Cavallo di Troia e spionaggio
La storia di Huawei Tech Investment Co. Ltd ha insospettito non poco il governo americano. Il colosso delle telecomunicazioni di Shenzen è accusato di essere una sorta di Cavallo di Troia del governo cinese e, quindi, di dipendere dalle logiche del Partito Comunista cinese. Chiaramente l’azienda ha sempre respinto ogni accusa, dichiarando di non aver alcun legame con i vertici del potere di Pechino. Eppure, l’installazione delle reti di nuova generazione 5G portata avanti da Huawei, ha fatto scattare i campanelli di allarme nei corridoi del Pentagono.
Il pericolo non è più soltanto commerciale ma soprattutto militare. Scavando nel passato di Huawei, scopriamo come l’azienda abbia seguito, nell’indifferenza generale, sette regole auree che l’hanno resa una superpotenza. L’impresa è stata fondata nel settembre 1987 da Ren Zhengfei, un ex ufficiale dell’Esercito popolare di liberazione. Stando a un’inchiesta pubblicata dal Wall Street Journal, per anni, nel mondo del business, la compagnia ha utilizzato società ombra o nomi falsi per mescolare le carte in tavola e oscurare ogni collegamento tra le sue filiali operanti oltre la Muraglia e il quartier generale di Shenzen.
La segretezza e l’impermeabilità sono diventati due pilastri a sostegno dell’operatività della società. Già, perché un discreto numero di sedi Huawei dislocate nel mondo, sono difese quasi come se fossero bunker militari. Ma è solo quando parliamo di mercato che entra in gioco lo spionaggio cinese. Per conquistare fette di mercato sempre più consistenti, Huawei ha messo sul tavolo prodotti tecnologici a prezzi ridotti rispetto alla concorrenza, anche il 20-30% in meno. Molti di questi prodotti, in un primo momento, erano plagiati da altri già esistenti; emblematico il caso del router Cisco, talmente identico a quello sfornato da Huawei da avere i medesimi virus informatici.
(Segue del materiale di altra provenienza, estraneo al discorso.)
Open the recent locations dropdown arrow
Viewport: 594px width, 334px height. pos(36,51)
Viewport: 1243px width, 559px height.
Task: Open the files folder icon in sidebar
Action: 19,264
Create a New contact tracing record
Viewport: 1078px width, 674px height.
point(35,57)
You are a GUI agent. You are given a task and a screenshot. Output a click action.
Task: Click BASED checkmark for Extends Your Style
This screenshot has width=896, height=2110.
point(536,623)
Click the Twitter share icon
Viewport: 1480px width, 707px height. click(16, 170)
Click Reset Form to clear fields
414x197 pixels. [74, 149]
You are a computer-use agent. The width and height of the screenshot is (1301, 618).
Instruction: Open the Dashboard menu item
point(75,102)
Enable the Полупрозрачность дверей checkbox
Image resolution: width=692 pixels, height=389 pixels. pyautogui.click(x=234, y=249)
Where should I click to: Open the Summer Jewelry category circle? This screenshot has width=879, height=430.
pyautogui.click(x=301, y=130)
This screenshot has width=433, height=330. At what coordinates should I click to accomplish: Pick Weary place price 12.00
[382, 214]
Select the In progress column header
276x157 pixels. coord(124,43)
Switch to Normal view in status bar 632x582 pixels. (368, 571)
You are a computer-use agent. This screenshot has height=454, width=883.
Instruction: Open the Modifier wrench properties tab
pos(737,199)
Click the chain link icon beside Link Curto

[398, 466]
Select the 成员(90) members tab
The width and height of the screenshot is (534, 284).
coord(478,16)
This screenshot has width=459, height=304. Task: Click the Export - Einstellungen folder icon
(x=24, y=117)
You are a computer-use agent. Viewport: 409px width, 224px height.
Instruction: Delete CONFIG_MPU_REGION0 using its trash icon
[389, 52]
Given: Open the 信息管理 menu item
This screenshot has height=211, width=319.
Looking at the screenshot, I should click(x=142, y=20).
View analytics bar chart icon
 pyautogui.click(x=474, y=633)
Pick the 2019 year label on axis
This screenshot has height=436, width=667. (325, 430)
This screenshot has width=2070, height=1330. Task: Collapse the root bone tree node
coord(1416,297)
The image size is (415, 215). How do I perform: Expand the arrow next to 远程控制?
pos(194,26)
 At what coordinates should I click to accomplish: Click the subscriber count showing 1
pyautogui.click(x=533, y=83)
Non solo: nei primi anni di espansione, il colosso di Shenzen ha inviato diverse spie all’interno delle compagnie rivali. Un parente del fondatore Ren, ha raccontato ancora il Wall Street Journal, lavorava a Motorola e lì sarebbe riuscito a rubare un discreto numero di segreti industriali, poi utilizzati poi per sviluppare i prodotti Huawei. Dulcis in fundo, coloro i quali sono riusciti a rubare i contenuti top secret ai concorrenti sarebbero stati ricompensati a dovere dalla stessa azienda cinese. Infine, un’altra regola seguita dalla creatura di Ren Zhengfei per prosperare, è stata quella di reclutare gli ex dipendenti dei rivali.
Il risultato, oggi, è sotto gli occhi di tutti. Huawei è un gigante che può contare su un fatturato di oltre 100 miliardi di dollari. Ed è anche per questo motivo che gli Stati Uniti non hanno più alcuna intenzione di offrire assist alla Cina e ai suoi gioielli di famiglia. Il ban di Trump, seguito da altri atti burocratici, ha ridimensionato le ambizioni di Huawei. Ma il colosso di Shenzen è pronto per disputare il secondo tempo. La guerra tecnologica è appena iniziata.